Makes ME want to buy a video camera.


----------



## R Janssen (Jul 25, 2008)

I indeed forgot how high the knowledge level on this forum is... ](*,)


----------



## Kyle Sprag (Jan 10, 2008)

rené hendriks said:


> i indeed forgot how high the knowledge level on this forum is... ](*,)


 
lol


----------



## Mike Scheiber (Feb 17, 2008)

hes a good one he runs through fire very courageous


----------



## Joby Becker (Dec 13, 2009)

oooh ok...my apologies.. I stand corrected....


----------



## charles Turner (Mar 2, 2009)

René Hendriks said:


> http://www.youtube.com/watch?v=ORhyQU9y2M8


 that has to be the dumbest shit I have ever seen, whats next pepper spray in the dogs face?


----------



## Nicole Stark (Jul 22, 2009)

Joby Becker said:


> I'm a newbie here, and have posted one video that got its fair share of analysis.

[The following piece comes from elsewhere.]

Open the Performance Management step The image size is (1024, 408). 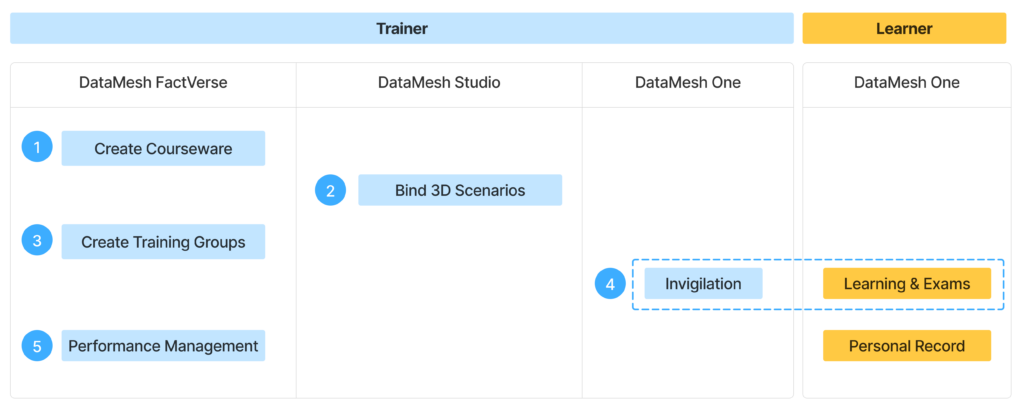pyautogui.click(x=163, y=346)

I want to see a new video of her when you get something new.


----------



## R Janssen (Jul 25, 2008)

That i actually need to explain this... #-o

You are looking at a group of Dutch PSD handlers.
They are testing/exposing/training there dogs for new years eve.
By burning boxes of firecrackers they simulate the situation on the street that day.
What they want to see is if there dogs can take that pressure and still make the apprehension.

But i bet all those fine dogs from the poster(s) above already can do that as a pup...


----------



## Joby Becker (Dec 13, 2009)

Nicole Stark said:


> I want to see a new video of her when you get something new.


As previously stated, once I get a director, and video crew, and hire a TD and professional decoys, go out on a scripted shoot, have it professionally edited with input from a panel of no less than 12 professional decoys, I will post more video...lol

Rene' 
I was not aware of the firecrackers, thanks for the explanation of the set-up. 
When I saw "courage test", I immediately watched what the decoy was doing to test the dogs courage..my bad.....

The dog I have just attacked the nieghbors giant inflatable santa. oops (they're not too happy) that was video worthy...
Merry Christmas


----------



## David Frost (Mar 29, 2006)

René Hendriks said:


> That i actually need to explain this... #-o
> 
> You are looking at a group of Dutch PSD handlers.
> They are testing/exposing/training there dogs for new years eve.
> ...


Rene, thanks for posting it. Some might think it's below their experience level but don't worry about them. It could well mean that their experience level isn't high enough to understand the importance of such an exercise. You showed handlers training, preparing for an eventuality, not a show. Good video. I enjoyed it.

DFrost


----------



## Gerry Grimwood (Apr 2, 2007)

René Hendriks said:


> That i actually need to explain this... #-o
> 
> You are looking at a group of Dutch PSD handlers.
> They are testing/exposing/training there dogs for new years eve.
> ...


I think you need to make it look more like this before some people will be able to appreciate it.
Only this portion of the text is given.